Necesitamos una teología urbana
Hace unos diez años tuve un sueño muy vívido y especial, de esos que uno sabe que quieren decirle algo. En ese sueño yo estaba, como si fuera el lente de una cámara de vídeo, posicionada en una esquina de la ciudad en un plano un poco más elevado, como mirando desde una ventana en un primer piso. Era una noche de fin de semana y esa esquina estaba llena de jóvenes que esperaban para entrar a algún recital o lugar bailable. Había chicos y chicas por todos lados, con las ondas más variadas; se los veía bien modernos.
De pronto, mi “lente” se acercó a un grupo en especial e hizo lo que se conoce como un zoom-in (acercar el lente): Observé a estos jóvenes que por fuera no se distinguían de los demás, estaban vestidos muy a la moda juvenil, con los pelos parados con gel y de colores, con peinados raros, aros y tatuajes, algunos de ellos con pantalones grandes y llenos de bolsillos. Vistos externamente no tenían nada que los hiciera “identificables” como cristianos, pero internamente yo tenía la certeza de que lo eran.
Cuando abrieron la boca y empezaron a hablar con los demás testificándoles, confirmé que no solo eran creyentes, sino que eran de una raza diferente de cristianos (¿Una “raza contra el viento”?). Tenían un poder tal en sus labios que su hablar me recordaba al rugido del León de Judá. No tenían temor, ni prejuicios a la hora de confesar a Cristo. Había una convicción en sus palabras y una autoridad tales que los demás se quedaban maravillados. A esto se refiere La Biblia cuando dice que todos se maravillaban viendo el denuedo de Pedro y Juan, “y les reconocían que habían estado con Jesús” (Hechos 4:13). Esto mismo debe haberles sucedido a los que escuchaban a Pablo cuando Hechos 9:21 dice: “y estaban atónitos”, pensé para mis adentros.

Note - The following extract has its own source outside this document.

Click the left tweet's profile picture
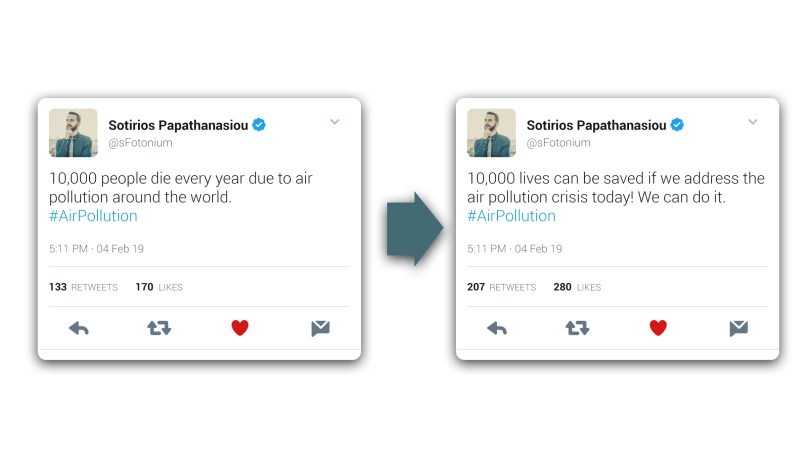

Luego me desperté. Me desperté y me quedé pensando y preguntándome si acaso aquella era un visión futurista de cómo serían los jóvenes de nuestras iglesias en unos años más. No solo cómo serían por fuera, sino—y principalmente—cuáles serían sus rasgos espirituales o internos.
Muchas veces, al mirar la composición de los grupos juveniles en nuestras iglesias evangélicas, aprecio bastante homogeneidad en ellos. Me refiero a que en general se observan jóvenes “comunes”. Llego a la conclusión de que, o nos dedicamos a ganar solo a cierto tipo de jóvenes (hablo de su estética, valores sociales, culturales, económicos, ideologías, etc.), o ganamos también “de los otros” y luego nos empeñamos en “convertirlos” a nuestra imagen y semejanza evangélica (lo que Junior Zapata llama “La máquina de hacer clones evangélicos”).

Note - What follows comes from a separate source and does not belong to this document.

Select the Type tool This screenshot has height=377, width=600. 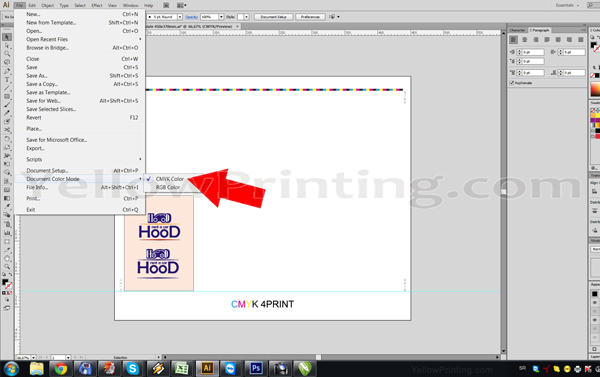click(x=7, y=80)
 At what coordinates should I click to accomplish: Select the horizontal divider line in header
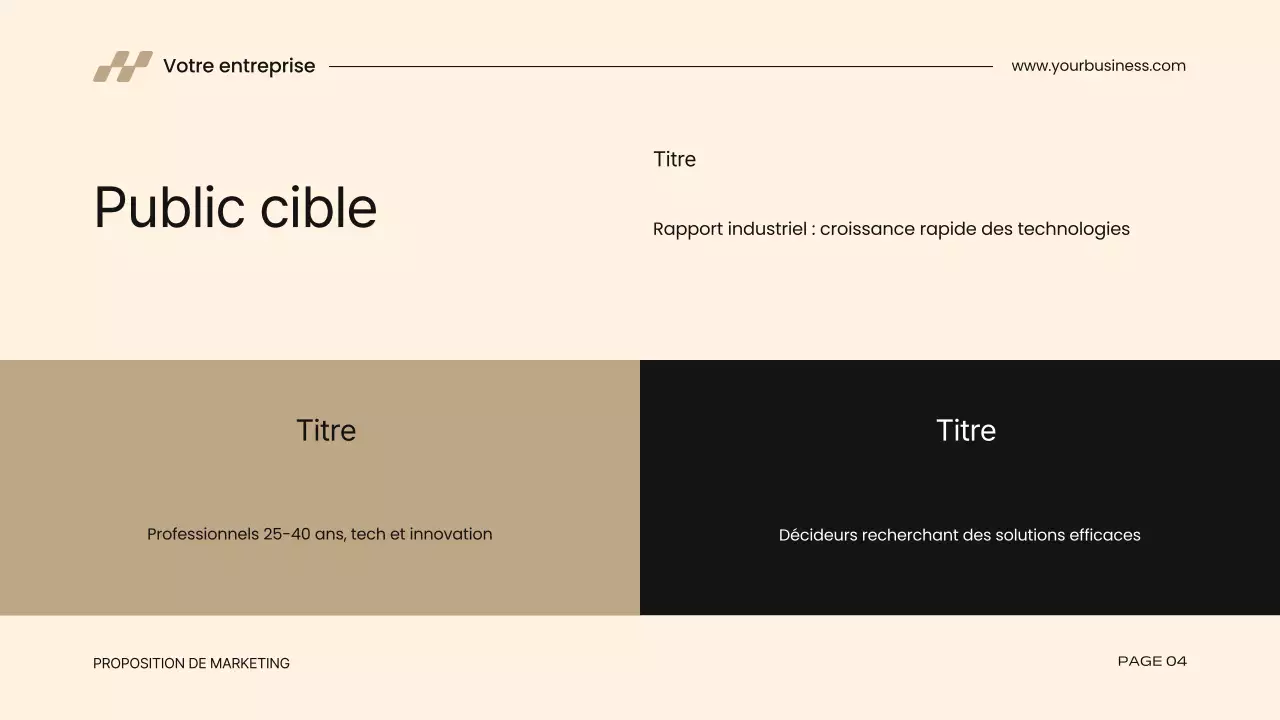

¿Qué sucede que, en general—digo en general porque algunas iglesias están haciendo un muy buen trabajo en esto de ganar a todos los jóvenes—no alcanzamos a los metaleros, a los ciberpunks, a los darks, a los modernos, los del arte callejero, por decir algunos? ¿O a nuestras iglesias entran algunas subculturas, generalmente las provenientes de clases sociales más bajas, menos pensantes, con más necesidad manifiesta de Dios? ¿Y los otros, no se van igualmente al infierno?
En una encuesta que realicé entre jóvenes y líderes a propósito de este libro, de un muestreo de aproximadamente trescientas personas, ante la pregunta: “¿En tu iglesia hay jóvenes de distintas subculturas?”, el 81% respondió que sí, pero cuando les preguntamos “¿Cuántos?”, el 63% dijo que había “pocos”. Al pedir su opinión de si la Iglesia estaba preparada para recibirlos, incluirlos, ministrarlos y enviarlos, un 62,5% reconoció que “no”.